* Questions to answer *
1 > From the garlic passage, write out the words from "Garlic also contains" to "attack and stroke." without changing anything.
2 > Answer these questions using the garlic passage:
(a) Which enzyme is activated when a garlic clove is crushed or chopped?
(b) According to the article in the American Journal of Clinical Nutrition, by how much could eating garlic daily reduce the risk of stomach cancer?
(c) Near what should garlic not be stored?
3 > Continue the garlic passage, starting after its final sentence.

--- Page extract Enclosed Below ---

Garlic is a vegetable from the allium family which also includes onions, leeks, green onions or scallions, chives and shallots. Garlic’s sulfur containing compounds called allyl sulphides have been studied for their ability to inhibit digestive tract cancers. An article published in the American Journal of Clinical Nutrition found that eating raw or cooked garlic on a daily basis could reduce the risk of stomach cancer by half in comparison to those that did not eat garlic or ate it rarely.
Garlic also contains flavonoids, phytochemicals, Vitamin C and B6, manganese and selenium. Garlic can help lower cholesterol and inhibit platelet aggregation, both reducing the risk for heart attack and stroke.
Buying and storing your garlic
Look for cloves that are dry but firm and not moldy. Avoid cloves that have sprouted. Store your garlic in a cool dry spot or in a garlic pot, but not near the potatoes. Well stored it can last a few months. If you have lots of garlic you can peel and puree it and then freeze it in ice cube trays and simply thaw a cube as needed.
Peel the clove by laying it on a chopping board and firmly tapping it with the wide end of a chef’s knife. Use a garlic press or a paring knife to chop or crush garlic. Crushing or chopping the garlic clove helps to activate allinase, the enzyme involved in creating the sulphur compounds. Garlic can also be roasted in its’ skin with the tips of the cloves cut off exposing the flesh. Roasting creates a mild sweet flavor and the roasted garlic is soft and spreadable.

--- End of Enclosed Page extract ---
--- Material supplied Enclosed Below ---

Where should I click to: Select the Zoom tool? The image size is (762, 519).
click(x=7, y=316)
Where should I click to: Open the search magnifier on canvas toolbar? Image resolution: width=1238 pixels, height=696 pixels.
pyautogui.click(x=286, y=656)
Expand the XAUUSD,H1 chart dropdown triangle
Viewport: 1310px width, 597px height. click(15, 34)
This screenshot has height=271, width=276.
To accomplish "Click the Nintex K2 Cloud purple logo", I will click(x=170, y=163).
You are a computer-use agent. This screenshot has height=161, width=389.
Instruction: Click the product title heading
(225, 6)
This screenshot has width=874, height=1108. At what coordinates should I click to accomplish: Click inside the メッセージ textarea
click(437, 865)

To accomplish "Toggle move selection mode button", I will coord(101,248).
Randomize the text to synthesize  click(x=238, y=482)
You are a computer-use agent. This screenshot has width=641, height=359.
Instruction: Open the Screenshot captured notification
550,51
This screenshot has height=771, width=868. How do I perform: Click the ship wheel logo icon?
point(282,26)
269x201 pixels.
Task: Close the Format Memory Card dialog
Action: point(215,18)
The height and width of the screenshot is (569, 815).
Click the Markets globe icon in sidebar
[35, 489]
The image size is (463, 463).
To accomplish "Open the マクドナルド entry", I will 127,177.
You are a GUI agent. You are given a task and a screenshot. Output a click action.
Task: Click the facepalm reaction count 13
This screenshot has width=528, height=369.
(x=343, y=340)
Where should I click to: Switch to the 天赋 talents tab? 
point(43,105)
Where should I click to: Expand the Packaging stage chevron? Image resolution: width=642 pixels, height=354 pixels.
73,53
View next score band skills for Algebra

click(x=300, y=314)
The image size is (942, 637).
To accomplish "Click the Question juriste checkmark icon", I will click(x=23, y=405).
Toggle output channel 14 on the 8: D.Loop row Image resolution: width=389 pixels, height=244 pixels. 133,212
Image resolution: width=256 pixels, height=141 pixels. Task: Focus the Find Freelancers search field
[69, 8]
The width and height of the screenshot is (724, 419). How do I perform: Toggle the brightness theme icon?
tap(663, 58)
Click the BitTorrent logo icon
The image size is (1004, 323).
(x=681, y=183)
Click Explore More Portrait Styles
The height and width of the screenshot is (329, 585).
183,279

--- End of Enclosed Material supplied ---

* Per-task outputs *
1 >
Garlic also contains flavonoids, phytochemicals, Vitamin C and B6, manganese and selenium. Garlic can help lower cholesterol and inhibit platelet aggregation, both reducing the risk for heart attack and stroke.

2 >
(a) Allinase
(b) By half
(c) The potatoes

3 >
I love garlic in salad dressings, sautéed with asparagus or prawns, in tomato sauce, roasted and served with brie and baguette and to flavour meats in marinades with herbs and spices. It’s a flavouring staple I keep on hand at all times.
Garlic scapes are the edible stalk of the flower or seed pod of garlic. They grow up from the leaves in early summer and should be cut once they curl to allow all the nutrition from the soil to be diverted to the bulb or garlic cloves. The young tender scapes have a mild garlic flavor.
Being from the garlic plant, the scapes have similar nutrients to garlic itself. Notably, the sulfur containing compounds such as allyl sulfides which are responsible for improving immune function and fighting colds, cancer prevention, particularly of the GI tract, and heart health benefits such as lowering blood pressure and cholesterol and reducing platelet aggregation. The phytochemicals act as antioxidants, tumor suppressants and detoxifying agents. Chopping and crushing garlic scapes activates the allinase enzyme which sets a series of chemical reactions in motion that produce these health benefits. One scape contains 5 kcal and is a source of vitamin C, folate and vitamin K.
Scapes can be stored in the fridge for 3 weeks in a loose plastic bag or can be frozen without blanching.
There are many ways to use garlic scapes. Raw, they can be blended into a pesto with basil or cilantro and pistachios or hazelnuts, olive oil and sea salt. The pesto can be used as a marinade for chicken or lamb or in a salad dressing for potato salad with snap peas and hard-boiled egg. Garlic scapes are delicious grilled on the BBQ with olive oil and salt or added to stir fry. Eating parsley with or after garlic and their scapes may help improve your breath.